▶ **RECORDS FOR THE EXERCISE**
- - - -

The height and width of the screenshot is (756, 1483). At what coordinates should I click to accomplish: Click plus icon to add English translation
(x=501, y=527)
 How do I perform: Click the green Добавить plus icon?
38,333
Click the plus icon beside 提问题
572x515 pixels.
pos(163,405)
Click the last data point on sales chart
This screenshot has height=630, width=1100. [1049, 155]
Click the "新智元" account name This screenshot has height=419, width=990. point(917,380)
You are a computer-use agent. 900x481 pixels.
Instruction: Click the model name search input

- - - -

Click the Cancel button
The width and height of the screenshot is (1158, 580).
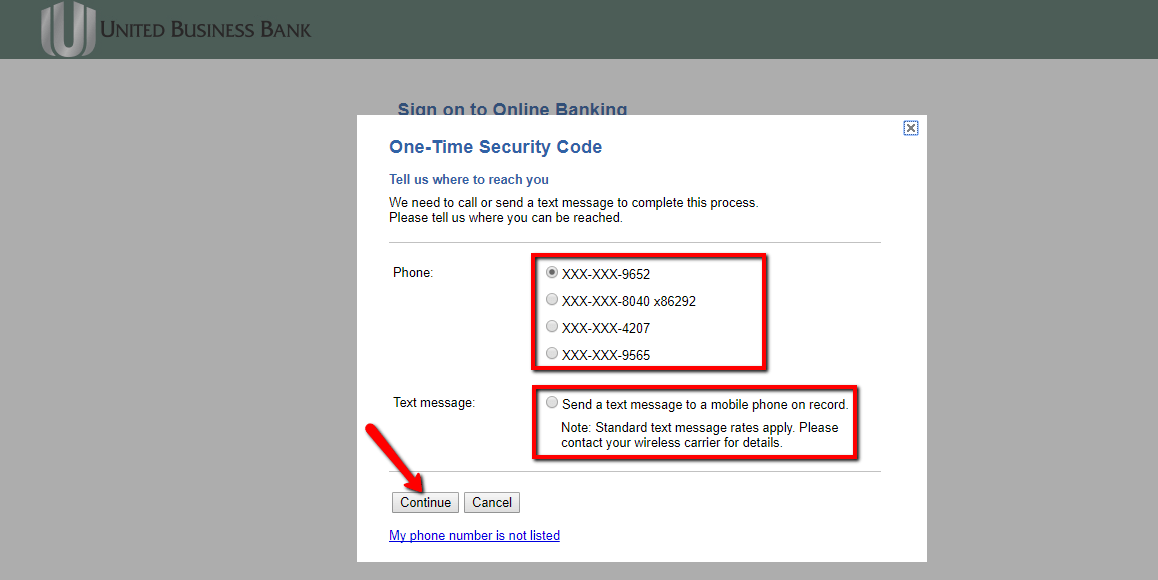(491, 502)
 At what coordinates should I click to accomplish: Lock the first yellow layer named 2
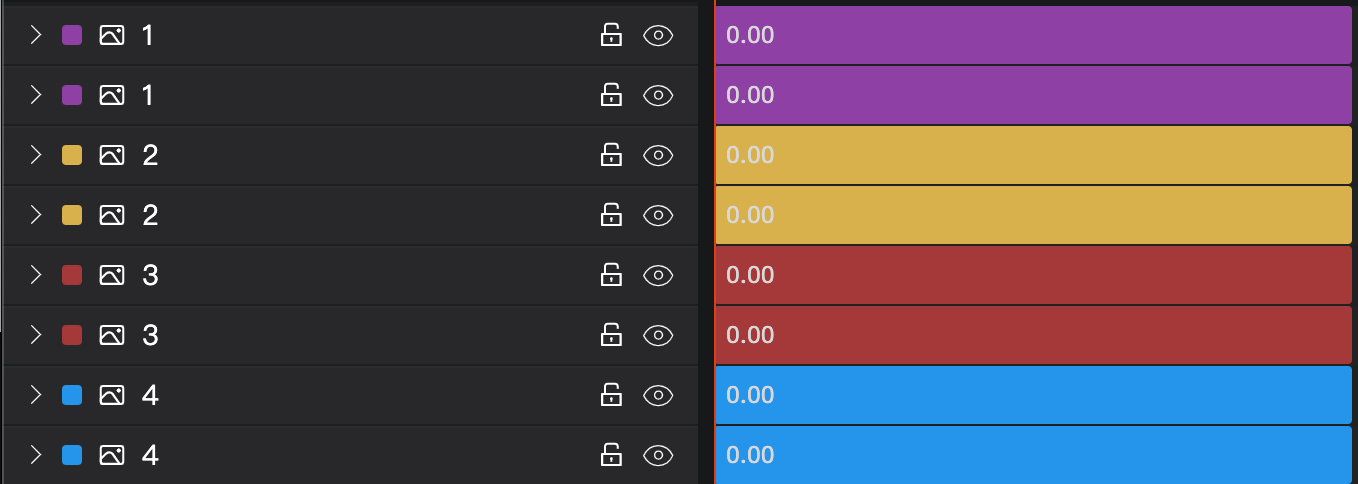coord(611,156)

- - - -

▶ **YOUR GOAL**
Within the material above, output exactly the lines from the one with "height=419, width=990. point(917,380)" through the one with "Instruction: Click the", end lines included, and nothing besides.

▶ **OUTPUT OF THE TASK**
Click the "新智元" account name This screenshot has height=419, width=990. point(917,380)
You are a computer-use agent. 900x481 pixels.
Instruction: Click the model name search input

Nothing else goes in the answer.